━━━ Records for this task ━━━

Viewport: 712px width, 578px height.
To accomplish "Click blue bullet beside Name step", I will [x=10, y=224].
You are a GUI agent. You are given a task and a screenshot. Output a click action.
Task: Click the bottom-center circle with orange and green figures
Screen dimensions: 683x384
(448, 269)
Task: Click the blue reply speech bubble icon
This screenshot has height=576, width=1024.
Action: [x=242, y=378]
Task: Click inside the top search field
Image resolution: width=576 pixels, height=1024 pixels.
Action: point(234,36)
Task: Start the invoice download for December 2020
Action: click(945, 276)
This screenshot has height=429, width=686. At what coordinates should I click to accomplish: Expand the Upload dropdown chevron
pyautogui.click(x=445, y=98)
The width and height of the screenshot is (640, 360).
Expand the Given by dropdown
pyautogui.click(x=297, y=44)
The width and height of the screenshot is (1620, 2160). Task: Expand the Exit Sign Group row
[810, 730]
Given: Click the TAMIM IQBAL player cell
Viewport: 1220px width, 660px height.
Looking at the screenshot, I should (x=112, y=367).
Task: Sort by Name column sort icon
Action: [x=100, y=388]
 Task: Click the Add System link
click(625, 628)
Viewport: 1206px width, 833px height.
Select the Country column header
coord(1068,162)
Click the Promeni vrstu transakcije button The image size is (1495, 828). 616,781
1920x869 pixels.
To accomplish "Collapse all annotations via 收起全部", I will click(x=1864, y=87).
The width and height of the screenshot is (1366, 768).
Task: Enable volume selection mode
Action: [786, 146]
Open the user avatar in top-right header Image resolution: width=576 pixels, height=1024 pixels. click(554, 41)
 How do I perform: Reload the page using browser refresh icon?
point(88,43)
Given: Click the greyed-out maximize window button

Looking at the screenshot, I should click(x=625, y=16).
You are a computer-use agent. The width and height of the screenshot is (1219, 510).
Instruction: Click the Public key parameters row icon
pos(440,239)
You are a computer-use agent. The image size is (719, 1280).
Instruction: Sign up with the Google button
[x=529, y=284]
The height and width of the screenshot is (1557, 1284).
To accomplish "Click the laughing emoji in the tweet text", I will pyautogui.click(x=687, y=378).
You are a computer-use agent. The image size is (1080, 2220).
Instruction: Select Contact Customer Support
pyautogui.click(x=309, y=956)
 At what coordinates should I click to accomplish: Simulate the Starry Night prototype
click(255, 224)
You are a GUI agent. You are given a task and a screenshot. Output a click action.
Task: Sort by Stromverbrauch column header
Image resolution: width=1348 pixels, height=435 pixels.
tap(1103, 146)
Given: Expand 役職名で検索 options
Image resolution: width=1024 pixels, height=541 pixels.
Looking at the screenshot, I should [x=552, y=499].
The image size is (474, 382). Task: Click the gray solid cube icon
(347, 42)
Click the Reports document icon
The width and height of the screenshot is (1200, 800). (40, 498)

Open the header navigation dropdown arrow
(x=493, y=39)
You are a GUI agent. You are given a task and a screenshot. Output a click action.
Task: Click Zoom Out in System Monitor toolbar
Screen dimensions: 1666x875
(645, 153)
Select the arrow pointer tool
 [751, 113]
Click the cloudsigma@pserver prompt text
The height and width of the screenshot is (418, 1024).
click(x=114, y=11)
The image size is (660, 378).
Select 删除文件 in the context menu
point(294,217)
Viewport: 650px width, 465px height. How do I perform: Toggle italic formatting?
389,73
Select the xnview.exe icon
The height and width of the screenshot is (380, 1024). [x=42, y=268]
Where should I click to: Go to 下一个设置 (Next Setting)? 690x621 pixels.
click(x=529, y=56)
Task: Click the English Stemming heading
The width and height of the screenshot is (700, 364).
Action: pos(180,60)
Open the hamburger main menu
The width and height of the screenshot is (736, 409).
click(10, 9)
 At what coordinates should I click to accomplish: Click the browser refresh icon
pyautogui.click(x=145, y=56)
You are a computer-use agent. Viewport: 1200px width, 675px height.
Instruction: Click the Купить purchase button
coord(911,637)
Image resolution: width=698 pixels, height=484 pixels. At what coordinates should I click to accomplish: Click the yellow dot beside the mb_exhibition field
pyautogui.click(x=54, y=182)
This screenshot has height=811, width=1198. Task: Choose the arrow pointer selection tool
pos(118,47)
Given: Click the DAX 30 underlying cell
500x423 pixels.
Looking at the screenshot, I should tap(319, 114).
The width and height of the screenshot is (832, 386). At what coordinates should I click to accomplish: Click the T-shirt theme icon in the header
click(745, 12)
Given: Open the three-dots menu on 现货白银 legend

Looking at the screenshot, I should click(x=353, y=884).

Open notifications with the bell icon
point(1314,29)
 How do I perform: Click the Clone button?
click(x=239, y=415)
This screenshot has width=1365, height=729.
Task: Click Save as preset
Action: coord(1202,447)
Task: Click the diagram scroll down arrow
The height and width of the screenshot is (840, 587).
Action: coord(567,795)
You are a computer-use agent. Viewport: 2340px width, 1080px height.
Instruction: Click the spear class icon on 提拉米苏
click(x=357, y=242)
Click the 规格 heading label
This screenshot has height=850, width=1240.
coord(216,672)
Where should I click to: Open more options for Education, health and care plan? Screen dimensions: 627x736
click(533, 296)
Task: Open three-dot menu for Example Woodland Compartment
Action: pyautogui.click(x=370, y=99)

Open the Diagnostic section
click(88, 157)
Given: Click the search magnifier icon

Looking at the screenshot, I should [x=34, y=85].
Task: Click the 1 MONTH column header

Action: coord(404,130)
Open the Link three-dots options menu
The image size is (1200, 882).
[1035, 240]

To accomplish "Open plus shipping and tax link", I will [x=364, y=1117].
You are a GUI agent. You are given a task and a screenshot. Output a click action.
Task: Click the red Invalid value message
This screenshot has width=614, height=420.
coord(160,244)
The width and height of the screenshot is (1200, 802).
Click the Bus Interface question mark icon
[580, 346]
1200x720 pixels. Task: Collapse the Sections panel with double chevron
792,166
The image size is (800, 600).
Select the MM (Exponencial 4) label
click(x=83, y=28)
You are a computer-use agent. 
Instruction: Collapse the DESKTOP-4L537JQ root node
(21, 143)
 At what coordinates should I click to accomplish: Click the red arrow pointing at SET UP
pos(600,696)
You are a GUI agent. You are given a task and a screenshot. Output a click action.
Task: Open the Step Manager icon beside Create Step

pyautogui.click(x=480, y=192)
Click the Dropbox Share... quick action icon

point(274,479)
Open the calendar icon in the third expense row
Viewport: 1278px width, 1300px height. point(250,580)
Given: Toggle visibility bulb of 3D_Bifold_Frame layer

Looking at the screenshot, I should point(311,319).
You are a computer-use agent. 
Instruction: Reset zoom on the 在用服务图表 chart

━━━

- [Activity] Read the listing line by line, and copy each line in which the word "blue" is found.

- [Solution to this exercise]
To accomplish "Click blue bullet beside Name step", I will [x=10, y=224].
Task: Click the blue reply speech bubble icon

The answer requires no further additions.